Cabañas de Montaña Piedras Albas (2577-1462; www.cabinas.co.cr/costa_rica1.htm; s/d/q US$40/46/79; ) Across the main road from La Casona is the turnoff to these well-equipped cabinas in the hills beyond Cachi – an ideal place if you’re here to slow down and enjoy the scenery. Bright wood cabins come with fully stocked kitchen, cable TV, private deck with lake and mountain views, and there are private trails for hiking. Ideal for families.
Another 2km along the main road, and 1km south of the dam, on the right-hand side, is Casa del Soñador (Dreamer’s House; 2577-1186, 2577-1021; admission free; 8am-6pm), an artisanal woodworking studio run by Hermes Quesada. The son of renowned Tico carver Macedonio Quesada, Hermes maintains the campesino (peasant farmer) tradition of whittling gnarled coffee-wood branches into ornate religious figures and whimsical characters. His workshop displays sculptures of all sizes, with pieces available for purchase.
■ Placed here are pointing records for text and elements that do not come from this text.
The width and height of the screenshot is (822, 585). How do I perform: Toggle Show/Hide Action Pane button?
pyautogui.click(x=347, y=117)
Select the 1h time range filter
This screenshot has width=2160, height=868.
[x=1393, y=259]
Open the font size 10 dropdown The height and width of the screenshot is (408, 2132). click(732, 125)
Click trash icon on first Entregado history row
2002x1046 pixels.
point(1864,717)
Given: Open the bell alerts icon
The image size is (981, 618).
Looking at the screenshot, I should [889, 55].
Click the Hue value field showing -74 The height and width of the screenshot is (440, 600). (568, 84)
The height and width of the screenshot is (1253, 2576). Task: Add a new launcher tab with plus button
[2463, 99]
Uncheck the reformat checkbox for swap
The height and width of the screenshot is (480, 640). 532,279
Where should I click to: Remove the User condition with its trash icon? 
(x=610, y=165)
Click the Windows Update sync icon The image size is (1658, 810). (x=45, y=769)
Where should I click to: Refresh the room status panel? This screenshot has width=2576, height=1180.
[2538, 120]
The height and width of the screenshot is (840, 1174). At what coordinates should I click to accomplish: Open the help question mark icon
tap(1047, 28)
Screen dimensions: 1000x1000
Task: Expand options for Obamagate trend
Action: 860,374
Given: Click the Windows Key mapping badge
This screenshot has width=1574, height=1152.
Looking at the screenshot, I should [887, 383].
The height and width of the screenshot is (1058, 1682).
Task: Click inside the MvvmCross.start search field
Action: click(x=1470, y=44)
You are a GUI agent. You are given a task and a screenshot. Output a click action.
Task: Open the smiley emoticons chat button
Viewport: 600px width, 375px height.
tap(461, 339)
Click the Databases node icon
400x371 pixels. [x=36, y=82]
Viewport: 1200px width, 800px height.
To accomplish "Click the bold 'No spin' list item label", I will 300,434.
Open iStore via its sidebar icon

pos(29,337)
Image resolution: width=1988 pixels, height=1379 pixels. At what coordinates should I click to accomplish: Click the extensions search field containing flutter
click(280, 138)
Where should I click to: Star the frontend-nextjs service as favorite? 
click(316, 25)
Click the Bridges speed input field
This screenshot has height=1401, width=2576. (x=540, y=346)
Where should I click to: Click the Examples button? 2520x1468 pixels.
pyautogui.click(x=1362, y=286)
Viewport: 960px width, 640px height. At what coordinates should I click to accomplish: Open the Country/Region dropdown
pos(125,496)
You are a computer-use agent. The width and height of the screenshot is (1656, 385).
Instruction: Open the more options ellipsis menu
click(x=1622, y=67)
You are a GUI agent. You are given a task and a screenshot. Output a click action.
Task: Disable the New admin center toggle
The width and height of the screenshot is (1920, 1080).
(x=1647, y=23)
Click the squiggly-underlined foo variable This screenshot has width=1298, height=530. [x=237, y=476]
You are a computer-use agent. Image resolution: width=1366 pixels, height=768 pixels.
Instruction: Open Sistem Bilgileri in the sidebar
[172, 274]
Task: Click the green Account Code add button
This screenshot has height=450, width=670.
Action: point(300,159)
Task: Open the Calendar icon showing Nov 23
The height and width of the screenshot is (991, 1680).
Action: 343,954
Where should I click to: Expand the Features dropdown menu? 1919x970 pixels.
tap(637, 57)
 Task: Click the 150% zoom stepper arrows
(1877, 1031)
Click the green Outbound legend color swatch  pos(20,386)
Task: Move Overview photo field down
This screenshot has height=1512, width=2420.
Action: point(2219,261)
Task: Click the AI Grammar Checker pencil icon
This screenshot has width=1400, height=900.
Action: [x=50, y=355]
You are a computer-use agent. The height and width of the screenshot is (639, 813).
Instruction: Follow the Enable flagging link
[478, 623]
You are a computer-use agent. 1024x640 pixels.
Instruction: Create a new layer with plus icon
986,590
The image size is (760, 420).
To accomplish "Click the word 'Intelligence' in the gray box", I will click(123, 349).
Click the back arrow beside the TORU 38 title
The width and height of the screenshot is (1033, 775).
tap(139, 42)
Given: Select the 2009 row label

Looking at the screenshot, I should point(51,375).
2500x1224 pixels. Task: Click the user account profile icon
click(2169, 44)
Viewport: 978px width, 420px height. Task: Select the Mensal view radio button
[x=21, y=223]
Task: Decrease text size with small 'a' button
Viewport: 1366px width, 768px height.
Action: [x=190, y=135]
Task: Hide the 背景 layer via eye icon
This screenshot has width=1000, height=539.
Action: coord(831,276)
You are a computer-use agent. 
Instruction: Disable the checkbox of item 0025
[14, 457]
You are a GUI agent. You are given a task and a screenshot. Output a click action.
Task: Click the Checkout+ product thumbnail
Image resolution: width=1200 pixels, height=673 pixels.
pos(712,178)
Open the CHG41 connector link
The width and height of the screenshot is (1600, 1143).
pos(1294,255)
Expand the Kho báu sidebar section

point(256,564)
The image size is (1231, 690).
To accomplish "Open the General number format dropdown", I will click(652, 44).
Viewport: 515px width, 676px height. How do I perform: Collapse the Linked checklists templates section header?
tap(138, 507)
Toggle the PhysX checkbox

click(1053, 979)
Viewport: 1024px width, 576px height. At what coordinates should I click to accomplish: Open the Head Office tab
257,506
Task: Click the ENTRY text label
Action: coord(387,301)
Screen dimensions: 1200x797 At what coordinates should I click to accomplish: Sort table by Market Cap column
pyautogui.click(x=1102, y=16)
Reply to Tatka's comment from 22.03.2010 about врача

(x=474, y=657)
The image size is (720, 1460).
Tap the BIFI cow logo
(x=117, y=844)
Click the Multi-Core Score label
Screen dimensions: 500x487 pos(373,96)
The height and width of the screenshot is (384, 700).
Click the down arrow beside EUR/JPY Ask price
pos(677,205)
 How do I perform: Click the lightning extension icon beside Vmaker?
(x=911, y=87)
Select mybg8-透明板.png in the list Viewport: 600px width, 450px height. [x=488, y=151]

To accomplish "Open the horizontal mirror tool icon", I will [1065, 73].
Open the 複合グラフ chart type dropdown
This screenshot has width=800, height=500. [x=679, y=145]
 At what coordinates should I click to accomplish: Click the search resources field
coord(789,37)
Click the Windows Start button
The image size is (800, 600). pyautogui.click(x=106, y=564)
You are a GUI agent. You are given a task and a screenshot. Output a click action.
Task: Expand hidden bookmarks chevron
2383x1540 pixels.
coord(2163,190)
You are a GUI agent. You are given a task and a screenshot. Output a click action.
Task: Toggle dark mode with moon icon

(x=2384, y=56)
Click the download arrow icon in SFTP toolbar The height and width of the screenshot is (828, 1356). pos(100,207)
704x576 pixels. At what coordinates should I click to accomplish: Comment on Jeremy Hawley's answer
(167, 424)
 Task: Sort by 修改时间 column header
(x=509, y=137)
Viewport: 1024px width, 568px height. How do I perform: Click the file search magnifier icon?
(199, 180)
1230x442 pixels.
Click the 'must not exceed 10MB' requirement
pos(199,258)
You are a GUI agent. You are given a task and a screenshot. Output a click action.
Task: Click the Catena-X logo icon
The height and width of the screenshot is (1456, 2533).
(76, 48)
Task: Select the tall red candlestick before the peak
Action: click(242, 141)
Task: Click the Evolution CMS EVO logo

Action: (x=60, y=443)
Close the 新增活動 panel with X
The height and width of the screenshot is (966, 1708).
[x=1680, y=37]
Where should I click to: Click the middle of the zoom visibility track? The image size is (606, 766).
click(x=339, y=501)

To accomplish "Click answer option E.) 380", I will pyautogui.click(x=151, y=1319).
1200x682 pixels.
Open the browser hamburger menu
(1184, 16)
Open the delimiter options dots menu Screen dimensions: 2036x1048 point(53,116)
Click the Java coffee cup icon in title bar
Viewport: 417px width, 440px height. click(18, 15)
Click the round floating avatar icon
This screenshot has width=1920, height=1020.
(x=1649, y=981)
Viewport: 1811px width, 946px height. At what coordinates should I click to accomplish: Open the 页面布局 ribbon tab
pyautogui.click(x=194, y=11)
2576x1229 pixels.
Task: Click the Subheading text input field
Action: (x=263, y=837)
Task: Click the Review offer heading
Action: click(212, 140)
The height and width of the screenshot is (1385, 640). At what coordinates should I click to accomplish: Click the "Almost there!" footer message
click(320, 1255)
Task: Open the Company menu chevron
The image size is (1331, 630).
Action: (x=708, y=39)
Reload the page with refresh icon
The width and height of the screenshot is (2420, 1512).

Past the dam, you’ll find the small village of Ujarrás at the bottom of a long, steep hill – a couple of store signs with the word ‘Ujarrás’ tell you that you’ve arrived. Turn left at a sign for Restaurant La Pipiola to head toward the old village (about 1km), which was damaged by a flood in 1833 and abandoned. The sign may not be visible so ask around.
The waters have since receded, revealing the ruins of the 1693 Iglesia de Nuestra Señora de la Limpia Concepción, a colonial stone church that was once home to a miraculous painting of the Virgin discovered by a local fisherman. According to the lore, the relic refused to be moved, forcing clerics to build the church around it. In return, the Virgin helped locals defeat a group of marauding British pirates in 1666. After the floods and a few earthquakes, however, the painting conceded to move to Paraíso, leaving the ruins to deteriorate photogenically in a remarkable overgrown park. Every year, usually on the Sunday closest to April 14, there is a procession from Paraíso to the ruins, where mass, food and music help celebrate the day of La Virgen de Ujarrás. The church’s grassy grounds are a popular picnicking spot on Sunday afternoons – but go in the middle of the week and chances are that you will have them all to yourself.